Hamburg: Johannes-Passion in der Karwoche

Wenn die christliche Leidensgeschichte sich ins Opernhafte weitet

Wer die Wahl hat, hat die Qual – und am Ende den Genuss. In der Karwoche erklingt Bachs Johannes-Passion in Hamburg an vielen Orten.

© Michael Zapf

Dirigiert in St. Michaelis eine szenische Collage: Jörg Endebrock

Dirigiert in St. Michaelis eine szenische Collage: Jörg Endebrock

Am 7. April des Jahres 1724 dirigierte Johann Sebastian Bach die heutzutage weltberühmte Johannes-Passion zum allerersten Male in der Leipziger Nikolaikirche mit seinen Thomanern. Genau 298 Jahre ist dieser Karfreitag jetzt her, aber irgendwie rechnet man im Norden alternativ und zieht das runde Jubiläum vor. Denn wie anders wäre es zu erklären, dass in Karwoche und Osterzeit nicht weniger als zehn Aufführungen dieses ersten von Bachs groß angelegten oratorischen Werken in Hamburg und Umgebung anstehen?

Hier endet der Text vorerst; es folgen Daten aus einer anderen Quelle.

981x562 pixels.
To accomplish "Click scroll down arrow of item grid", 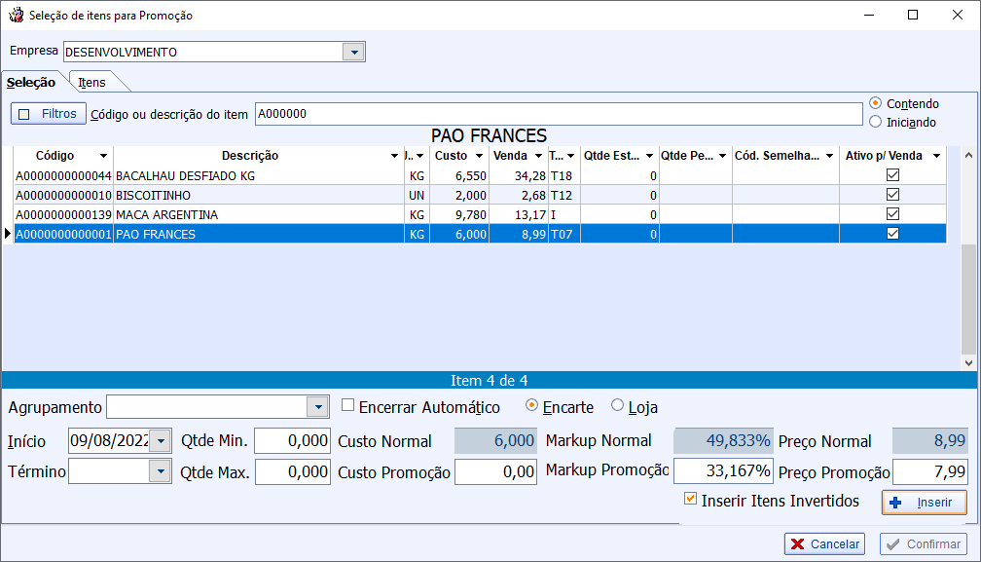I will 967,361.

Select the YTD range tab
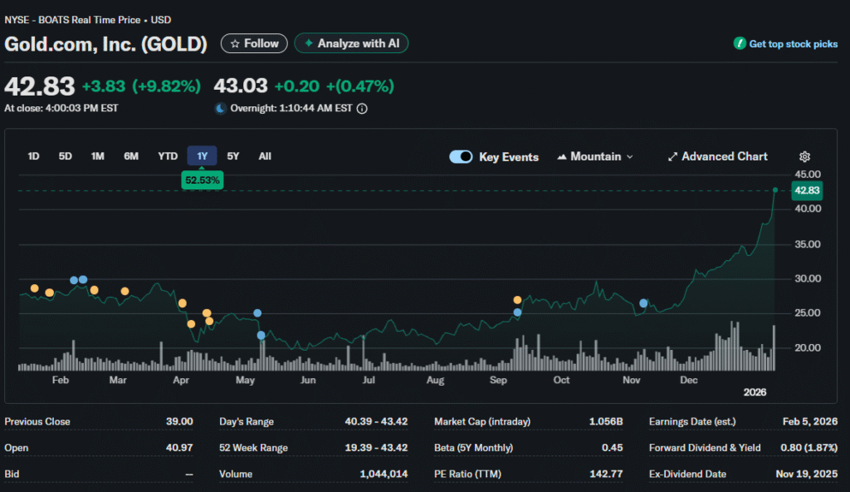(x=168, y=156)
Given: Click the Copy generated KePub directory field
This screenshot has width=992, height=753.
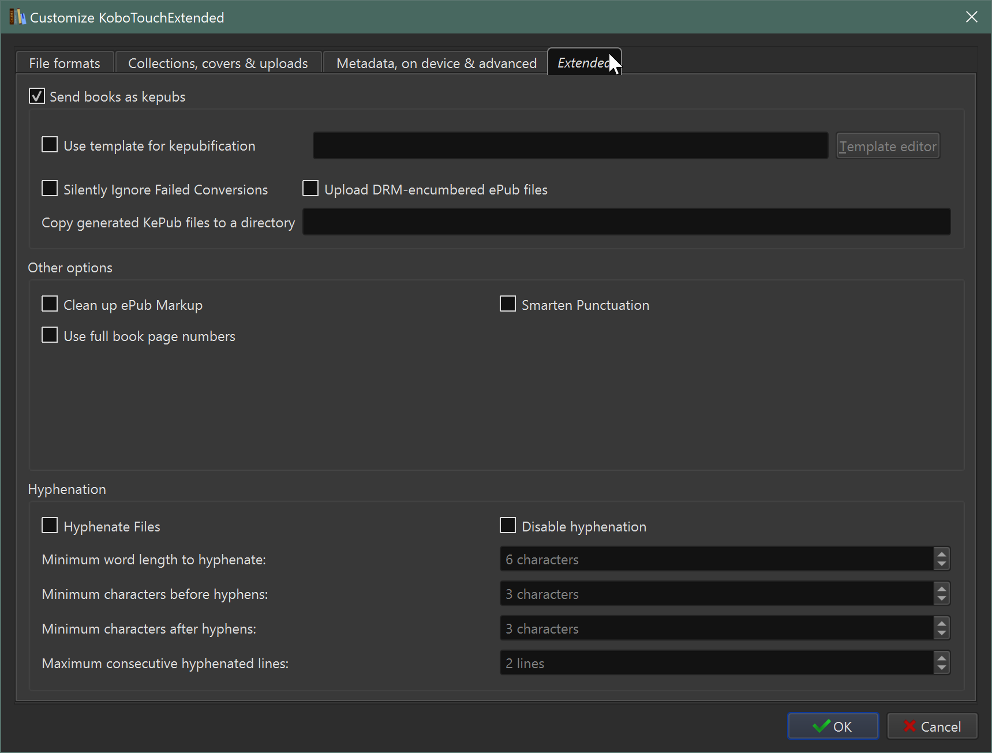Looking at the screenshot, I should 626,222.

Wegen ihrer dramatischen Dichte eignet die Johannes-Passion sich aber auch gut als Folie für historische Parallelen jeder Art, was vor allem den fast opernhaft angelegten Szenen insbesondere des Chores zu danken ist. Im Michel zum Beispiel entwirft der Schauspieler und Regisseur Till Krabbe eine szenische Collage der originalen Bachnummern mit Texten aus dem Prozess um die christlichen Widerstandskämpfer Graf von Moltke und Alfred Delp vor dem Berliner „Volksgerichtshof“ 1945. Das von vornherein todbewehrte Verfahren gegen die beiden kirchlichen Märtyrer wird dabei in Beziehung gesetzt zum Prozess, den Pilatus gegen Jesus anstrengte – von wütendem Volk angestachelt.

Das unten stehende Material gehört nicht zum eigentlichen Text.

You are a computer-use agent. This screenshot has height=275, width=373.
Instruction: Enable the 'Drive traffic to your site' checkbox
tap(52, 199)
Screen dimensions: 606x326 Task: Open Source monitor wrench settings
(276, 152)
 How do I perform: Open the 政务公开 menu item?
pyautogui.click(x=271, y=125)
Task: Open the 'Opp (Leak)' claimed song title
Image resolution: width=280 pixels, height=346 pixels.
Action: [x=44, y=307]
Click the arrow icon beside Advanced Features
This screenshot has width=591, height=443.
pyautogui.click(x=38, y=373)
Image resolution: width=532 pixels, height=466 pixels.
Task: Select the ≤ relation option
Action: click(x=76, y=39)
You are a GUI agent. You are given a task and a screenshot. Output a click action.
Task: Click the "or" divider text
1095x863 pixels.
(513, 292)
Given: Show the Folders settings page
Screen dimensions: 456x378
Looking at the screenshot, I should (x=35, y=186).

Aber auch die anderen Aufführungen versprechen dank recht prominenter Besetzungen höchst lehr- und genussreiche Erlebnisse, deren Erkenntnis gerade dieser Tage nicht neu ist, aber Platz für Hoffnung lässt: Bei allem Hass und aller Wut zwischen den sündigen Menschen bleibt doch das Göttliche ein Trost.